- [Instructions to follow]: Your answer must consist solely of the lines from the one containing "Where should I" through the last line of the records below, reproduced exactly, with all pictures omitted.

Supplied data Start Marker

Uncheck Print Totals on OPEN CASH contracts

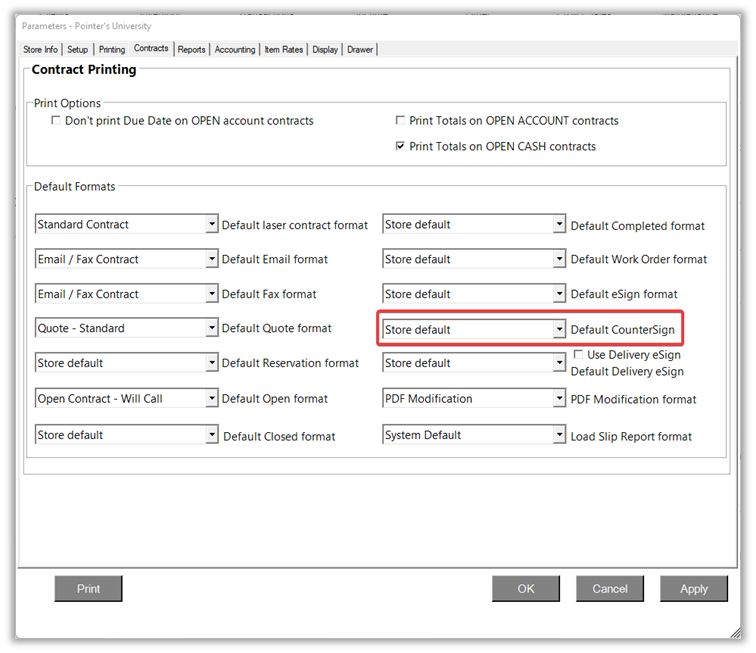coord(400,147)
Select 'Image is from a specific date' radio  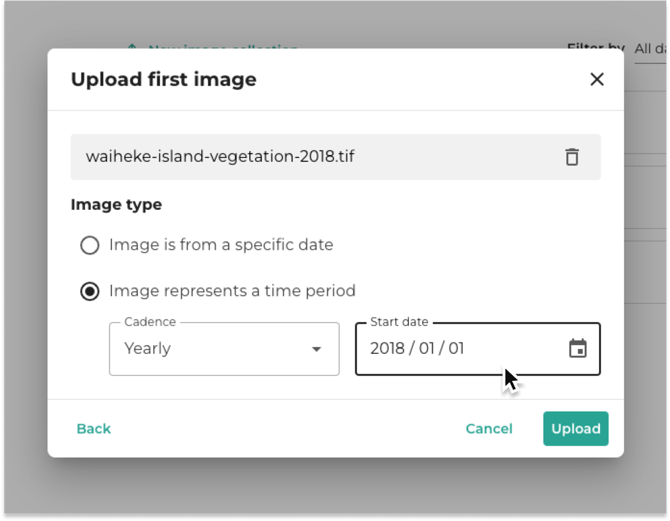coord(90,245)
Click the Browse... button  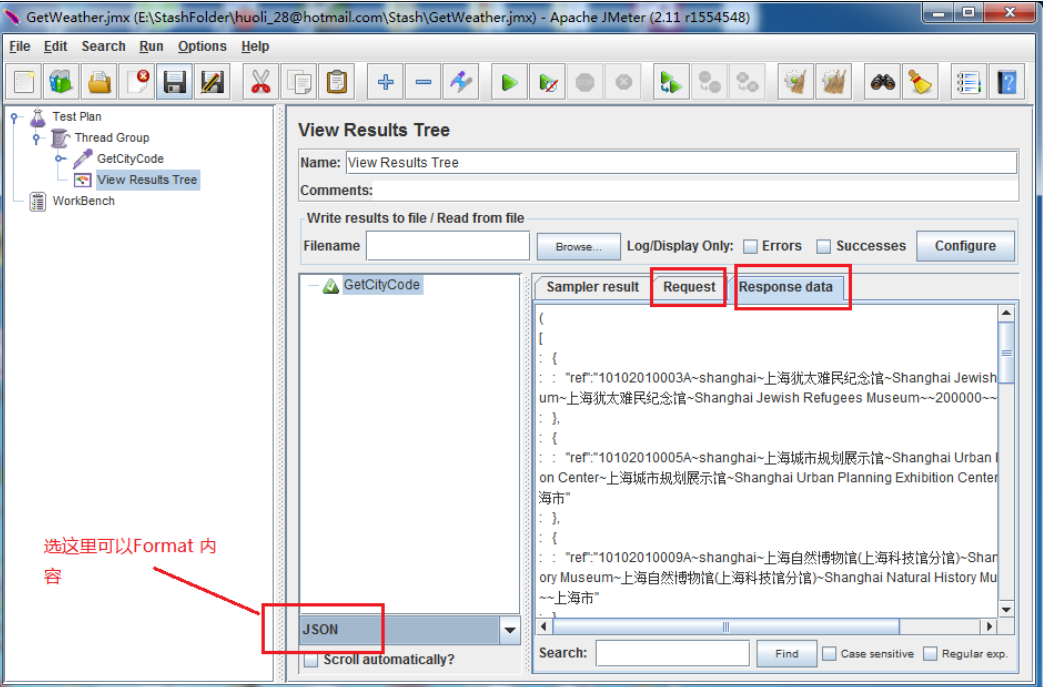[579, 246]
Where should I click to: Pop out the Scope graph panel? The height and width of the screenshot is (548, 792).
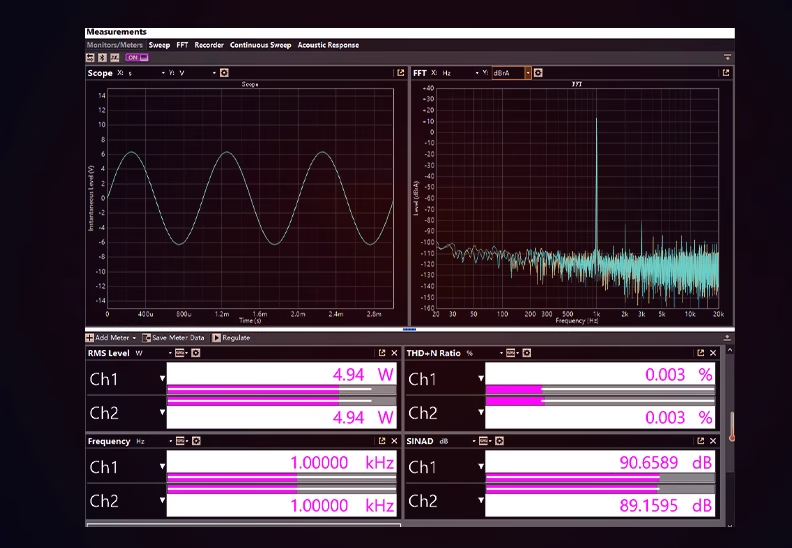click(400, 73)
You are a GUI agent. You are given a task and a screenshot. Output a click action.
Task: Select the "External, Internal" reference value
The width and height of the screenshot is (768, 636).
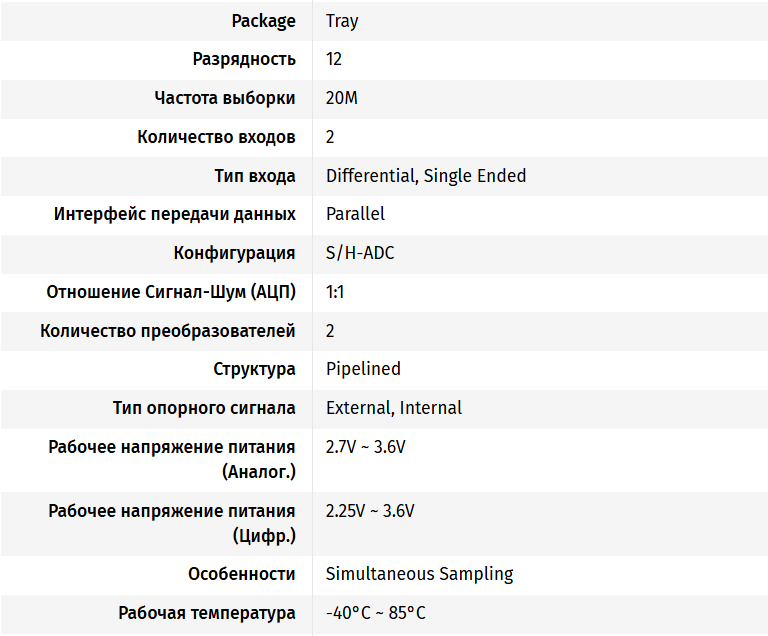[x=394, y=408]
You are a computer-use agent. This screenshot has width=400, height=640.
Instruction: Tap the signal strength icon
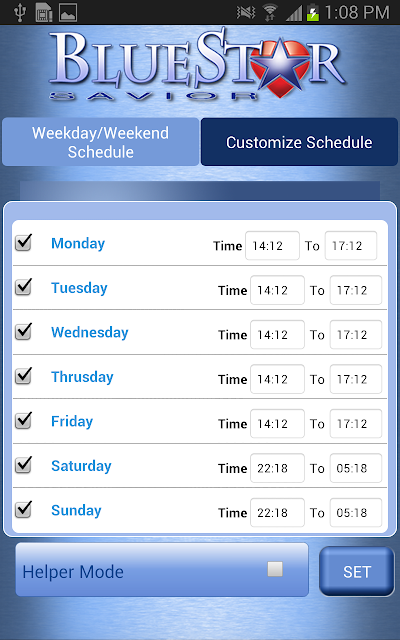293,13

Supplied data End Marker

- [Written solution]:
Where should I click to: Pop out the Scope graph panel? The height and width of the screenshot is (548, 792).
click(400, 73)
You are a GUI agent. You are given a task and a screenshot. Output a click action.
Task: Select the "External, Internal" reference value
The width and height of the screenshot is (768, 636).
[x=394, y=408]
You are a computer-use agent. This screenshot has width=400, height=640.
Instruction: Tap the signal strength icon
293,13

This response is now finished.